Saturday, August 02, 2008

U.S. Employment Report Even Weaker Than It Seems

The U.S. employment report yesterday was regarded by the markets as a bullish one, because the decrease in payroll employment was somewhat smaller than expected. However, considering how the Bureau of Labor Statistics continue to insist not only on continuing to impute jobs from the "Birth/Death" model, but in fact imputes more and more of them, even as any honest observer would expect fewer and fewer (in fact at this point none at all, or even negative) jobs created in new businesses relative to the number destroyed in business failures, it should be clear that job destruction is accelerating.

In February
, the assumed seasonally adjusted monthly addition from the Birth/Death model (The raw monthly number is seasonally unadjusted. I've calculated the adjusted number by taking the total number added during the latest 12 months and dividing it by 12) was 53,000, in July it was 71,000. This means that the payroll number is in fact getting more and more distorted by this flawed model.

If you add the 71,000 imaginary jobs added by the model to the 76,000 private sector jobs lost according to the official number, then we're talking about at least 147,000 fewer private sector jobs.

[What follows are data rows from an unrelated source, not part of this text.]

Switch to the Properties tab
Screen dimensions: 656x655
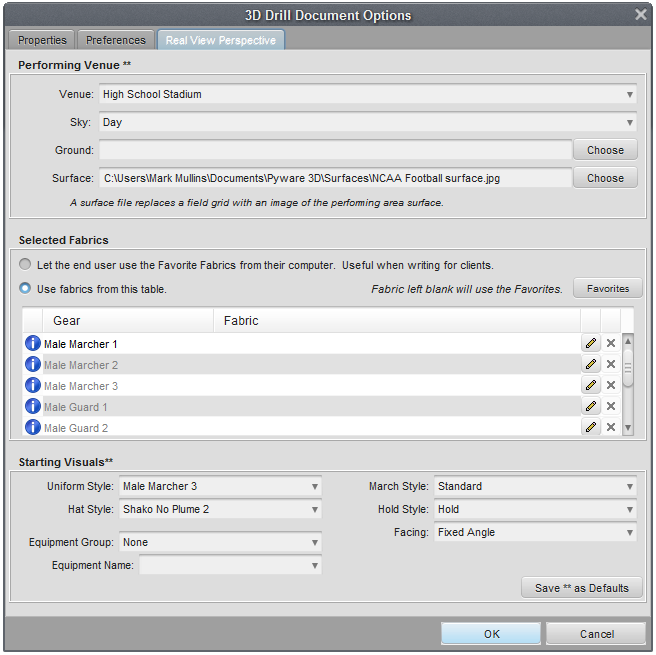[42, 40]
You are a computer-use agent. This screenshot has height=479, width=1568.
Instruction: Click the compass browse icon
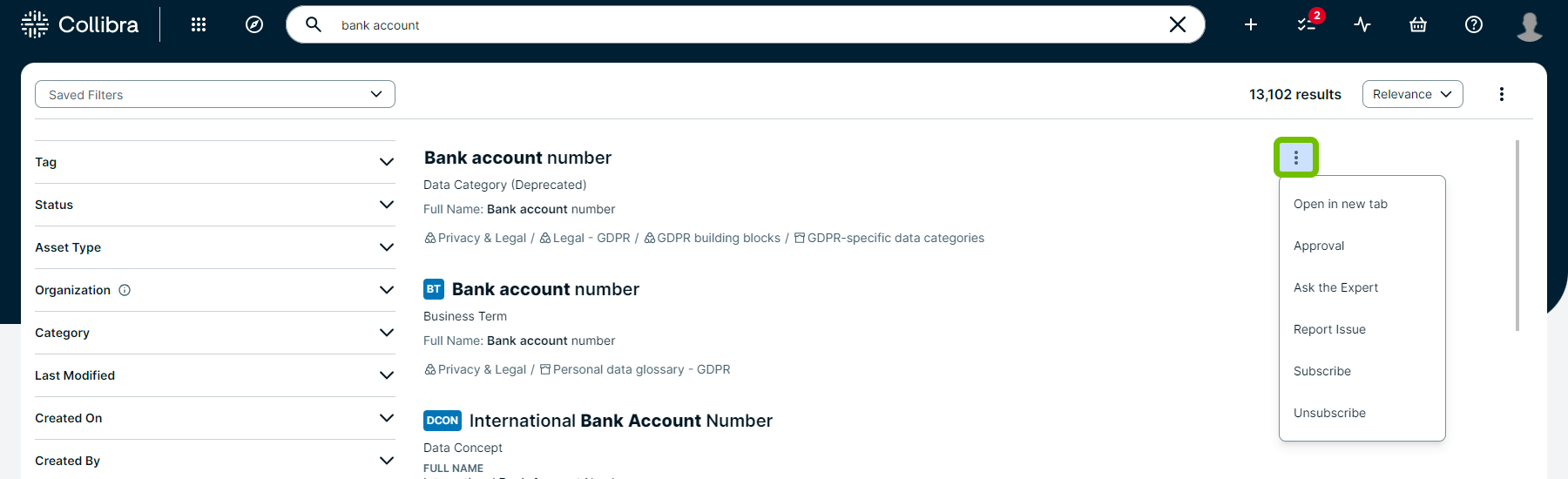coord(254,24)
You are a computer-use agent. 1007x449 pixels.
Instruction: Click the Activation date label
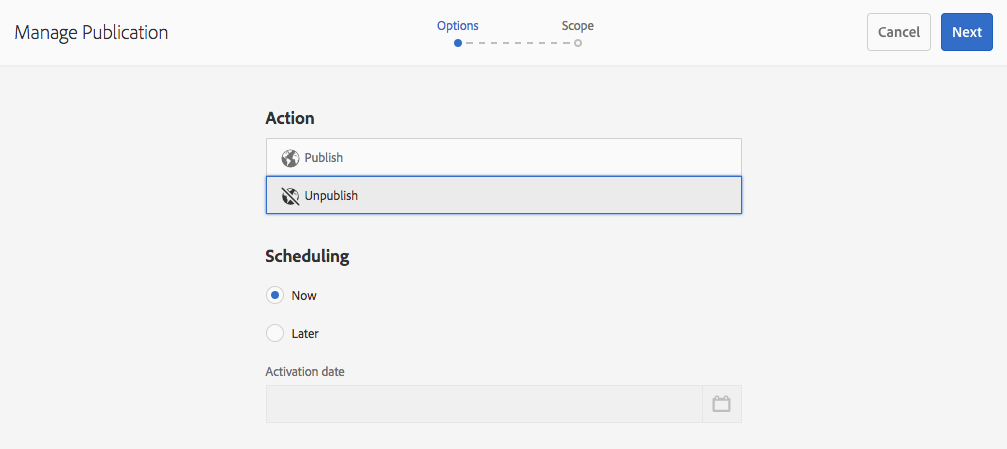coord(305,372)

This weakness was also confirmed by the rise in the unemployment rate from 5.5% to 5.7% and the decline in aggregate hours worked of a full 0.4%, a decline confirmed by the even sharper increase in the household survey of part-time unemployment. All of this suggests the opposite interpretation of the report compared to the one the financial markets decided for: namely that it indicates an accelerating and not decelerating downturn.